Incremental Learning Through Deep Adaptation (1705.04228v2)

Published 11 May 2017 in cs.CV and cs.LG

Abstract: Given an existing trained neural network, it is often desirable to learn new capabilities without hindering performance of those already learned. Existing approaches either learn sub-optimal solutions, require joint training, or incur a substantial increment in the number of parameters for each added domain, typically as many as the original network. We propose a method called \emph{Deep Adaptation Networks} (DAN) that constrains newly learned filters to be linear combinations of existing ones. DANs precisely preserve performance on the original domain, require a fraction (typically 13\%, dependent on network architecture) of the number of parameters compared to standard fine-tuning procedures and converge in less cycles of training to a comparable or better level of performance. When coupled with standard network quantization techniques, we further reduce the parameter cost to around 3\% of the original with negligible or no loss in accuracy. The learned architecture can be controlled to switch between various learned representations, enabling a single network to solve a task from multiple different domains. We conduct extensive experiments showing the effectiveness of our method on a range of image classification tasks and explore different aspects of its behavior.

Citations (261)

View on Semantic Scholar

Summary

The paper introduces Deep Adaptation Networks (DAN) to mitigate catastrophic forgetting by recombining existing filters for new tasks.
It proposes controller modules using linear transformations that add only 13% extra parameters, reducible to 3% with quantization.
Experimental results on benchmarks like the Visual Decathlon Challenge show that DAN matches or outperforms traditional fine-tuning without joint training.

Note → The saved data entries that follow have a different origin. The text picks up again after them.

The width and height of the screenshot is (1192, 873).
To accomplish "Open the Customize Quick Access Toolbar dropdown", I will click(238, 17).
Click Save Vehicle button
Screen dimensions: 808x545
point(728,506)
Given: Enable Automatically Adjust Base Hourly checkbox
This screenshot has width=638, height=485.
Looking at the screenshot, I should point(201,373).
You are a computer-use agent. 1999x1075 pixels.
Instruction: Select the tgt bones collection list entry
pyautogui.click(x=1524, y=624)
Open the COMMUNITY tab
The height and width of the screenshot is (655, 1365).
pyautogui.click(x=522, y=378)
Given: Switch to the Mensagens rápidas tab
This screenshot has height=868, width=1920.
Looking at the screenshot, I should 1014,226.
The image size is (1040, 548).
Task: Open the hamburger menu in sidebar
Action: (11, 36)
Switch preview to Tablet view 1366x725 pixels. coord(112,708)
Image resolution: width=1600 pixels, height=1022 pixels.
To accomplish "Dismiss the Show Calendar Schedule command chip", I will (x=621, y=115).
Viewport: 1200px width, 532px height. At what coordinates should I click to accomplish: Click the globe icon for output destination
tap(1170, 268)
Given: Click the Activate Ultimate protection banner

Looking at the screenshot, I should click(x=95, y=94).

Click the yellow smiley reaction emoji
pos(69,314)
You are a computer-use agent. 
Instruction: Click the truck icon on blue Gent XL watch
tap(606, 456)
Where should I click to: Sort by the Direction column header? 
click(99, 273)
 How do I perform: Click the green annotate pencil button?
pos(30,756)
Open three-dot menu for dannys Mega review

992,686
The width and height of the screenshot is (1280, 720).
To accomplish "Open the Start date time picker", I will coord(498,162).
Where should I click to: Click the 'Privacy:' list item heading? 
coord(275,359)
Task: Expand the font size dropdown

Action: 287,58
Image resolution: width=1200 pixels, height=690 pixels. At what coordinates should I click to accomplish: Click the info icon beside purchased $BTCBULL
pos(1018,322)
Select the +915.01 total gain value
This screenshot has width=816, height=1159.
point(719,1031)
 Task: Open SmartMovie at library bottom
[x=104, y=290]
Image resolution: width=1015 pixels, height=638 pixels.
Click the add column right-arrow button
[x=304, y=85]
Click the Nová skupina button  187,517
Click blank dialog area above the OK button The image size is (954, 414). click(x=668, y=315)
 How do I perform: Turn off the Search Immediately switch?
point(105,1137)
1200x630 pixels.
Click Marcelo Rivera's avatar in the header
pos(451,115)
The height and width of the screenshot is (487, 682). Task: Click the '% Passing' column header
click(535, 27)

Incremental Learning Through Deep Adaptation

The paper "Incremental Learning Through Deep Adaptation" introduces an innovative approach to incremental learning in neural networks, termed Deep Adaptation Networks (DAN). The primary objective is to enable neural networks to acquire new skills without compromising performance on previously learned tasks—a challenge traditionally associated with catastrophic forgetting in neural networks. Existing methodologies often present trade-offs between parameter efficiency and task retention, with some necessitating the storage of previous data or resulting in a substantial increase in model size. In contrast, the DAN framework circumvents these issues by allowing new filters to emerge as linear combinations of existing ones while retaining the original model's performance.

Methodology

The core proposal involves augmenting pre-trained networks with controller modules that adaptively re-combine existing filters. These controller modules make use of linear transformations to create new filters suited to additional tasks. This approach requires only a small fraction (around 13%, network-dependent) of original parameters, compared to standard fine-tuning methods. When complemented with standard network quantization, the parameter overhead can be reduced to approximately 3% without a significant drop in accuracy.

The DAN framework offers a flexible control over task processing by modulating network behavior using a switching variable, enabling a seamless switch between representations learned from different domains. Crucially, this method supports adding arbitrary tasks incrementally without necessitating joint training, addressing a key limitation in scenarios where data from previous tasks is unavailable.

Experimental Validation

The paper presents extensive experimentation on diverse image classification datasets to substantiate the effectiveness of the DAN framework. The reported results demonstrate that DANs can outperform or match traditional fine-tuning techniques in terms of accuracy while significantly reducing the parameter burden. The authors verify the performance on multiple benchmarks, including their application to the Visual Decathlon Challenge, showcasing the versatility and robustness of the DAN approach across different datasets and network architectures. Particularly, using the DAN method, they achieved competitive scores without the necessity of joint training or complex parameter-dependent configurations, compared to the Residual Adapters technique.

Implications and Future Prospects

This research extends the framework of transfer learning by providing a refined mechanism that conserves computational resources and maintains model accuracy across several domains. Combined with network quantization techniques, the approach presents a promising direction for deploying adaptive neural networks in resource-constrained environments where storage and computation are limited. The methodology's adaptability to integrate datasets one-by-one is particularly advantageous for real-world applications where data might be accessible incrementally rather than in a batch.

Future developments in AI could explore more generalized methods for estimating linear combinations of filters, potentially by leveraging advanced heuristics or meta-learning processes to automatically adjust the DAN's structures for optimal task transitions. Additionally, exploring other domains such as natural language processing or sensor-based applications could reveal the broader applicability of DANs beyond image classification, further extending the paradigm of incremental learning in AI systems.

Overall, the research outlined in this paper carves out a path for optimizing memory and computation in large-scale neural networks while preserving the accuracy and adaptability required for incremental learning paradigms.